The more interesting and complicated question is: where is the government going to get the money? These days, there’s the surplus, but everyone knows that the government will burn through that pretty quickly. There’s always taxation, but there’s been no talk about raising taxes. In fact, some folks are even talking about cutting taxes as part of a more expansive “stimulus” program.

Still on the fiscal side, the government can run up more debt and market it among the investing public. The idea of war bonds, for example, has variously come up. But Keynesians don’t like that idea for fear that it will cause people to save more money just when they believe people should be spending more to keep the economy’s head above water.

Now we move to the most likely scenario of all, the tried and true way in which government funds itself: inflation. I know that talking about inflation now is like warning of a bad winter in the middle of a hot summer. With the price of oil falling and interest rates being forced lower and lower, no one seems to think that there is any danger that general price increase will get out of hand.

But there’s a centuries-old definition of inflation that you will find in your dictionary: expansion of the money supply. Over time, the definition was changed to describe the effect and not the cause, the price increases and not the monetary expansion itself. This served to distract people from the real source of the fall in the purchasing power of the dollar.

In the old days of precious-metal money, kings would assign their minions to clip coins and save the clippings for themselves. As a way of signaling that their coins contained the full weight and had not been clipped, private coinage companies were the first to put ridges or “reeding” on the edges of coins. How silly that they still have them today, even though our coins are made out of the cheapest possible metals.

Today, the inflation process is more complicated and shadowy. The Fed can permit banks to keep fewer reserves on hand, thus allowing them to expand loans in return for a promise to bail them out in times of trouble. It can also buy government debt with freshly created money (right out of thin air) and put that debt on the asset side of its ledger.

Then it can lower the interest rate it charges its member banks for overnight loans. This is a rate the Fed entirely controls, and lowering it induces more loans (they hope!) and injects new credit into the economy.

The government benefits from this credit-expansion process because it has a ready buyer for its debt, which is now “monetized,” which is to say, bought with money that didn’t exist before. Yes, the people pay, but not just yet. It takes a while for the new money to filter out through the economy and (all else equal) increase prices across the board.

If you understand this, you might begin to understand the business pages a bit better, for example when the headlines announce with glee that the Fed has pushed short-term rates down to the lowest level in forty years. If there is no cost to this action, it would have been done long ago. But there is a cost, two costs in fact. The first is that it risks igniting price increases. The second is that it distorts production processes by leading business to believe that there is a stronger basis for producing for the future than there really is.

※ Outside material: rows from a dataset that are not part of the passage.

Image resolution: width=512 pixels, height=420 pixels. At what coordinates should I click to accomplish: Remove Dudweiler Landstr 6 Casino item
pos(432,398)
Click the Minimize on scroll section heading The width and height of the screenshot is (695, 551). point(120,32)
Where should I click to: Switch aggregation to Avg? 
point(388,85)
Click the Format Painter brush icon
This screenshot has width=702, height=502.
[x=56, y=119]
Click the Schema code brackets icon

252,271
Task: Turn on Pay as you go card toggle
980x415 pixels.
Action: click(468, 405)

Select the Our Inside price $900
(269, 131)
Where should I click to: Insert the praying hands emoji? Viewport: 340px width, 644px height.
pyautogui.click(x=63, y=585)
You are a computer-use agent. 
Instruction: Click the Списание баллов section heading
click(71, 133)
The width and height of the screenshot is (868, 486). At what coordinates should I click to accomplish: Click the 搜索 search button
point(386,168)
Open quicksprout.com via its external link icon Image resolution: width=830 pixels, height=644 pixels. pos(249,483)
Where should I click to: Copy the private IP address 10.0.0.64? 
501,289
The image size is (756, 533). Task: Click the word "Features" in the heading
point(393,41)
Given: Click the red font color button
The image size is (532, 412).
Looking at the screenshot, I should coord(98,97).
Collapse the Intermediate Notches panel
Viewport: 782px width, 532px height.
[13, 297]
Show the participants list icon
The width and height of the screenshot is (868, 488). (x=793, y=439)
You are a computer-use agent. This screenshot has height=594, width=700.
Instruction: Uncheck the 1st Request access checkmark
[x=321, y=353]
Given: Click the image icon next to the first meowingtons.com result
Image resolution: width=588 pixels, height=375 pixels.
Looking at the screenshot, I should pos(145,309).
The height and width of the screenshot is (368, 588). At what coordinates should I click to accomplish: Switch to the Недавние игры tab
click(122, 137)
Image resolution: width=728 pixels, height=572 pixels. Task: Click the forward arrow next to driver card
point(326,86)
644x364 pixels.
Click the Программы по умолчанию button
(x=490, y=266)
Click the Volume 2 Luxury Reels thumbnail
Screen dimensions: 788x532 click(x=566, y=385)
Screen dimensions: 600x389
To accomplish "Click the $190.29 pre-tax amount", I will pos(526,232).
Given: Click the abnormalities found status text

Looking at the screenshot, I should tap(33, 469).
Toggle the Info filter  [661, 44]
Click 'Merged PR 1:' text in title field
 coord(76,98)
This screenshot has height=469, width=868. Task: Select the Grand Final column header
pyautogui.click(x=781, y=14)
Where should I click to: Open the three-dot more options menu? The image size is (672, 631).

In the weeks since September 11, the Federal Reserve has zoomed the money supply (as measured by MZM) at an astounding rate of 35 percent (annualized)--an amazing fact when you consider that the economy has actually shrunk during this time. The demand for dollars has gone up due to higher savings, but not enough to permanently sop up all that extra cash sloshing around the world today, thanks to an incredibly irresponsible policy.

So, yes, you will pay for this war, and you will pay through the arteries. Wave your flag and whoop it up while the party lasts, but never believe that the only thing being destroyed are mud huts and their inhabitants. The hangover will arrive right here at home, and the destruction will be all too evident for everyone to see.